* Work to complete *
The full listing, reproduced exactly, is what the response must contain.

* Task material *
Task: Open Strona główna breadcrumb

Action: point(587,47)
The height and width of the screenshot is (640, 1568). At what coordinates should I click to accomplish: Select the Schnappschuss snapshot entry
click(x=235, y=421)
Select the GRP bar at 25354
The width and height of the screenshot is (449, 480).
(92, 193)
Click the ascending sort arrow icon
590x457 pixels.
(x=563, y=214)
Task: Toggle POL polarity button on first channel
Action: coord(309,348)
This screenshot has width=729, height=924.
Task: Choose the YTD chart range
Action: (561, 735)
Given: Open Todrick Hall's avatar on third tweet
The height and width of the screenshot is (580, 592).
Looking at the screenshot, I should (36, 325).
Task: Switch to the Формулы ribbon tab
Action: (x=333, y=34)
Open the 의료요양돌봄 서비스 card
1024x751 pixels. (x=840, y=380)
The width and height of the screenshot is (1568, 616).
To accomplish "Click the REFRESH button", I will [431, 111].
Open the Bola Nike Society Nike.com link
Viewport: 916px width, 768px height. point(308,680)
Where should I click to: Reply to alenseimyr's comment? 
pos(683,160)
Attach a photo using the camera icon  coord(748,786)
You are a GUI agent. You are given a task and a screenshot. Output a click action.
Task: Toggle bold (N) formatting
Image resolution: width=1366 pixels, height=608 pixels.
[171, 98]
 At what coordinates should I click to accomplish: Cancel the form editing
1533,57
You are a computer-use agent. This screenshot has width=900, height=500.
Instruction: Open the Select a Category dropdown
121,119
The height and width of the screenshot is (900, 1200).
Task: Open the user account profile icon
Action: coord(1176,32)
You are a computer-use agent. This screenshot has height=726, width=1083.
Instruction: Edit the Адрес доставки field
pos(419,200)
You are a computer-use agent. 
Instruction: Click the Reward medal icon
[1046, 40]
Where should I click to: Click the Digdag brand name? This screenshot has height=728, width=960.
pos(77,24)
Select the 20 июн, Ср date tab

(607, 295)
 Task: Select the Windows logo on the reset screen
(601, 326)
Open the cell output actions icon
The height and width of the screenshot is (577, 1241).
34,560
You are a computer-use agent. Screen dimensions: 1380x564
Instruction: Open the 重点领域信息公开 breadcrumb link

* Task answer *
Task: Open Strona główna breadcrumb

Action: point(587,47)
The height and width of the screenshot is (640, 1568). At what coordinates should I click to accomplish: Select the Schnappschuss snapshot entry
click(x=235, y=421)
Select the GRP bar at 25354
The width and height of the screenshot is (449, 480).
(92, 193)
Click the ascending sort arrow icon
590x457 pixels.
(x=563, y=214)
Task: Toggle POL polarity button on first channel
Action: coord(309,348)
This screenshot has width=729, height=924.
Task: Choose the YTD chart range
Action: (561, 735)
Given: Open Todrick Hall's avatar on third tweet
The height and width of the screenshot is (580, 592).
Looking at the screenshot, I should (36, 325).
Task: Switch to the Формулы ribbon tab
Action: (x=333, y=34)
Open the 의료요양돌봄 서비스 card
1024x751 pixels. (x=840, y=380)
The width and height of the screenshot is (1568, 616).
To accomplish "Click the REFRESH button", I will [431, 111].
Open the Bola Nike Society Nike.com link
Viewport: 916px width, 768px height. point(308,680)
Where should I click to: Reply to alenseimyr's comment? 
pos(683,160)
Attach a photo using the camera icon  coord(748,786)
You are a GUI agent. You are given a task and a screenshot. Output a click action.
Task: Toggle bold (N) formatting
Image resolution: width=1366 pixels, height=608 pixels.
[171, 98]
 At what coordinates should I click to accomplish: Cancel the form editing
1533,57
You are a computer-use agent. This screenshot has width=900, height=500.
Instruction: Open the Select a Category dropdown
121,119
The height and width of the screenshot is (900, 1200).
Task: Open the user account profile icon
Action: coord(1176,32)
You are a computer-use agent. This screenshot has height=726, width=1083.
Instruction: Edit the Адрес доставки field
pos(419,200)
You are a computer-use agent. 
Instruction: Click the Reward medal icon
[1046, 40]
Where should I click to: Click the Digdag brand name? This screenshot has height=728, width=960.
pos(77,24)
Select the 20 июн, Ср date tab

(607, 295)
 Task: Select the Windows logo on the reset screen
(601, 326)
Open the cell output actions icon
The height and width of the screenshot is (577, 1241).
34,560
You are a computer-use agent. Screen dimensions: 1380x564
Instruction: Open the 重点领域信息公开 breadcrumb link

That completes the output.